O Ministério Público da Paraíba (MPPB) firmou mais 10 termos de ajustamento de conduta para regularizar as contratações de advogados e contadores em prefeituras e câmaras de vereadores dos municípios de Casserengue, Borborema, Serraria e Arara. Com estes, já são quase 60 TACs celebrados este ano, visando o cumprimento da Lei da Licitação (Lei n° 8.666/93), com medidas como a implantação de procuradorias e contadorias e a realização de concursos públicos para as duas categorias profissionais. 

Os acordos foram celebrados pelo promotor de Justiça, Henrique Cândido Ribeiro de Moraes, e pelo coordenador do CAO do Patrimônio Público, Leonardo Quintans Coutinho, com os prefeitos de Casserengue, Genival Bento da Silva; de Serraria, Petrônio de Freitas Silva; de Borborema, Gilene Cândido da Silva Leite Cardoso, e de Arara, José Ailton Pereira da Silva; além dos vereadores Gilvan da Costa Silva (Serraria) e Antônio Camêlo de França (Borborema).
Os gestores, de acordo com a situação de cada um, se comprometeram a – em prazos definidos para cada ato – rescindir todos os contratos por inexigibilidade de licitação para prestação de serviços de contabilidade e advocatícios, reconhecendo a irregularidade dos mesmos.

 

As prefeituras se comprometeram, dentre outras medidas, a formar suas procuradorias com cargos efetivos e comissionados, obrigando-se a realizar concursos público para procurador municipal. Os novos órgãos substituirão os contratos sem licitação.

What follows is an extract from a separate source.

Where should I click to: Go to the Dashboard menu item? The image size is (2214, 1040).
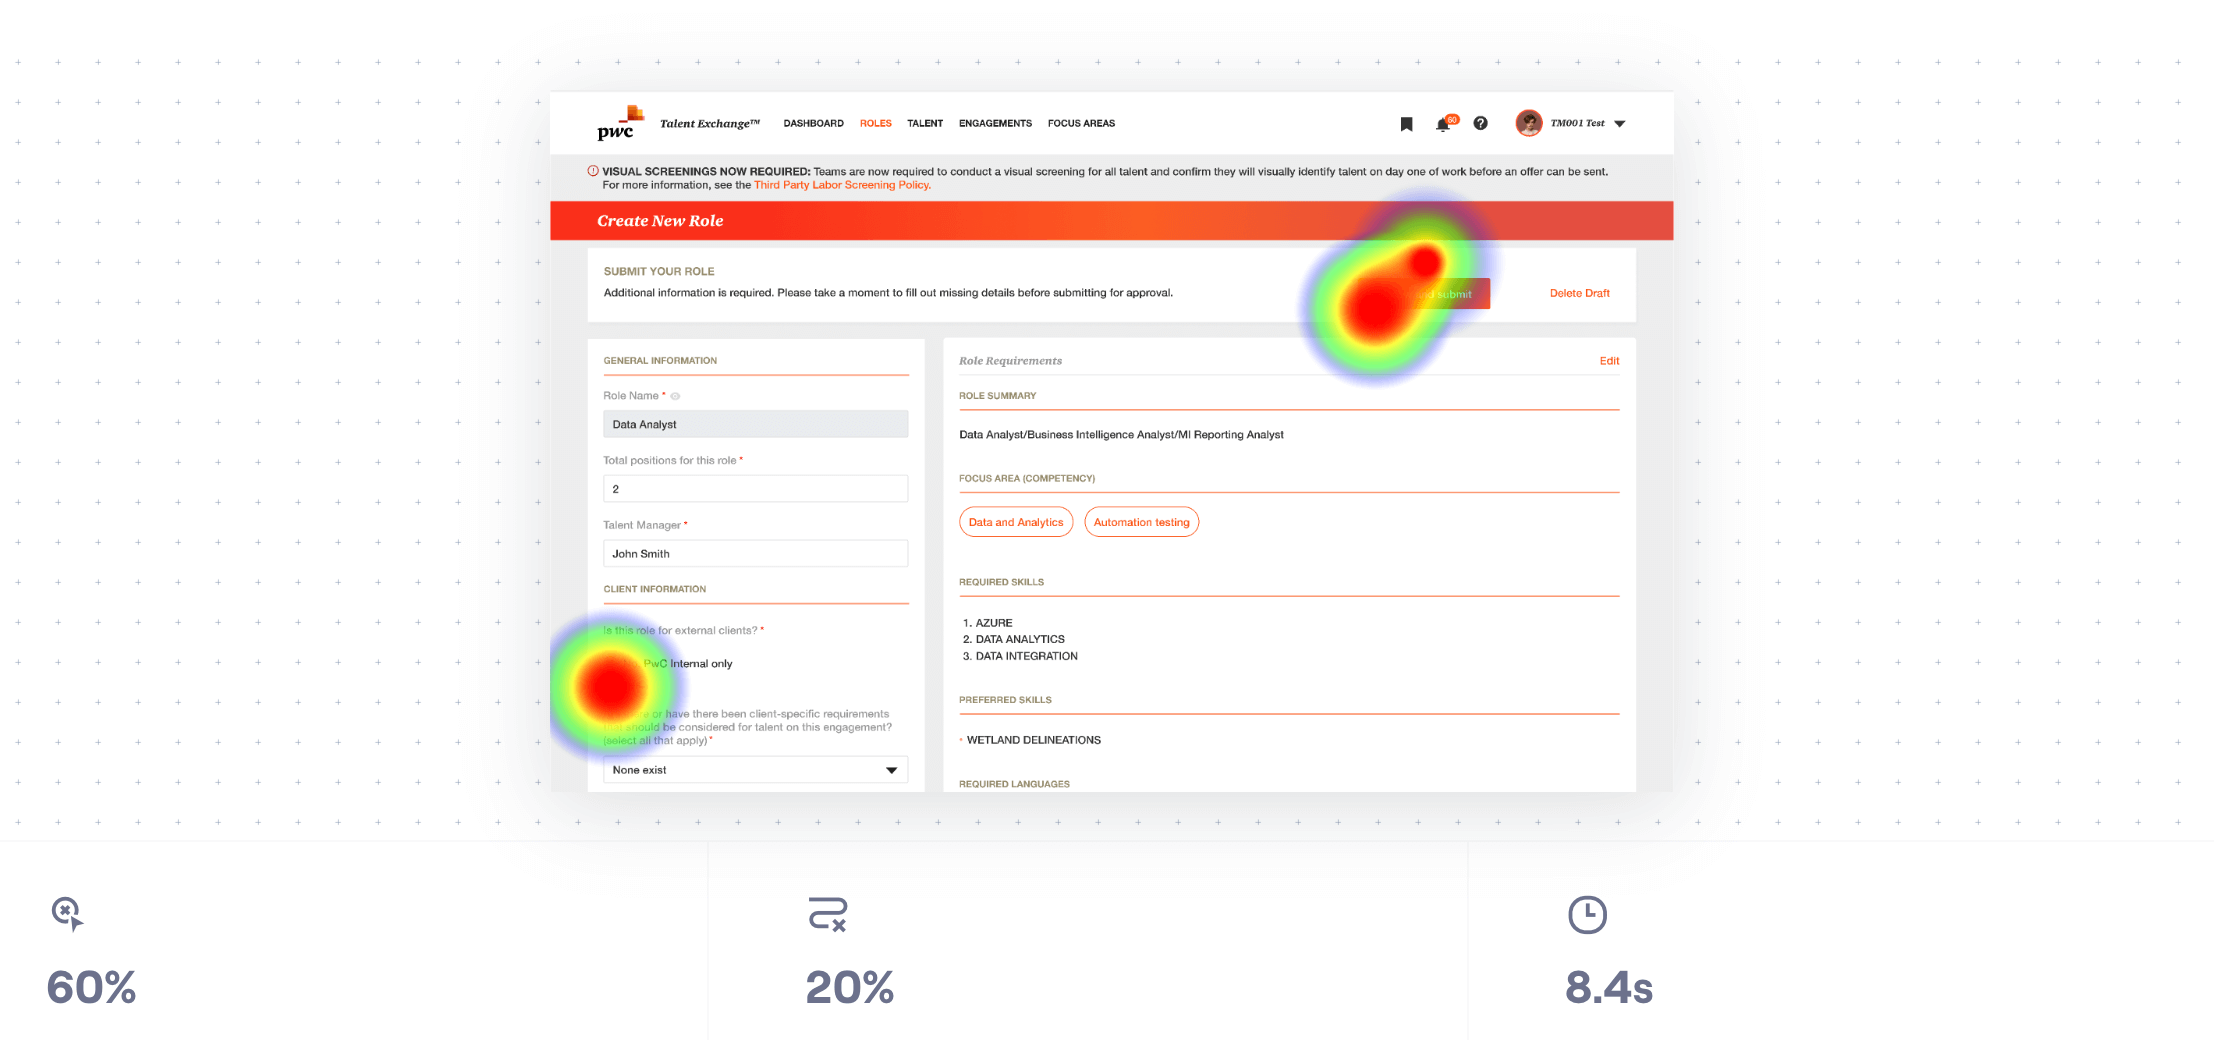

Os promotores de Justiça reafirmaram que o Ministério Público não é contra a contratação de advogados e contadores, mas zela para que seja feita dentro da lei. Eles lembram que a inexigibilidade de licitação não pode ser usada para serviços ordinários e cotidianos dos municípios, mas somente para serviços pontuais e especiais.

 

Desde 2016, quando percebeu que a contratação direta era regra e não exceção nos municípios, o MPPB vem expedindo recomendações para que os gestores observem a lei e celebrando TACs para ajustar essas condutas às exigências legais.